(Circulation. 2000;101:738.)
© 2000 American Heart Association, Inc.
Editorial |
From the Departments of Medicine (C.W.B.) and Physiology (C.W.B., Y.W.), University of Maryland School of Medicine, Baltimore.
Key Words: Editorials contractility genes mechanics heart failure
The incidence of death from cardiac hypertrophy and heart failure has increased steadily over the past 25 years despite the overall decline in mortality from heart disease during the same period. As of 1990, heart failure was responsible for more than 400 000 deaths per year and was the most common discharge diagnosis in the Medicare population.1 Overall, patients with heart failure have a 5-year mortality rate of 50%. Patients with New York Heart Association class III and IV heart failure have a 2-year mortality approaching 50% despite nearly optimal treatment with ACE inhibitors, diuretics, and digoxin.2 Therefore, it is fair to say that the prevalence of heart failure has reached epidemic proportions in this country and in most industrialized western societies. Clearly, a better understanding of the primary mechanisms that underlie the contractile abnormalities of the failing heart is needed to develop new therapeutic strategies for the treatment of existing heart failure and more effective guidelines for the prevention of heart failure.

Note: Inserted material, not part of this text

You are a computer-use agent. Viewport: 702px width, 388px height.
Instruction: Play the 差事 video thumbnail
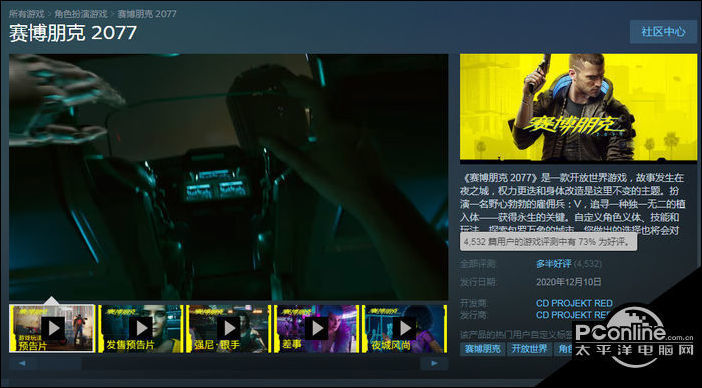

After nearly 3 decades of intensive investigation, the precise
mechanisms that underlie the contractile abnormalities of cardiac
hypertrophy and heart failure remain elusive. The
distinction between true mechanisms and mere markers of disease has
been particularly difficult in heart failure, because the complex
cascade of physiological, neurohumoral, and
biochemical abnormalities undoubtedly represents the complex
interaction of a multitude of environmental and genetic factors.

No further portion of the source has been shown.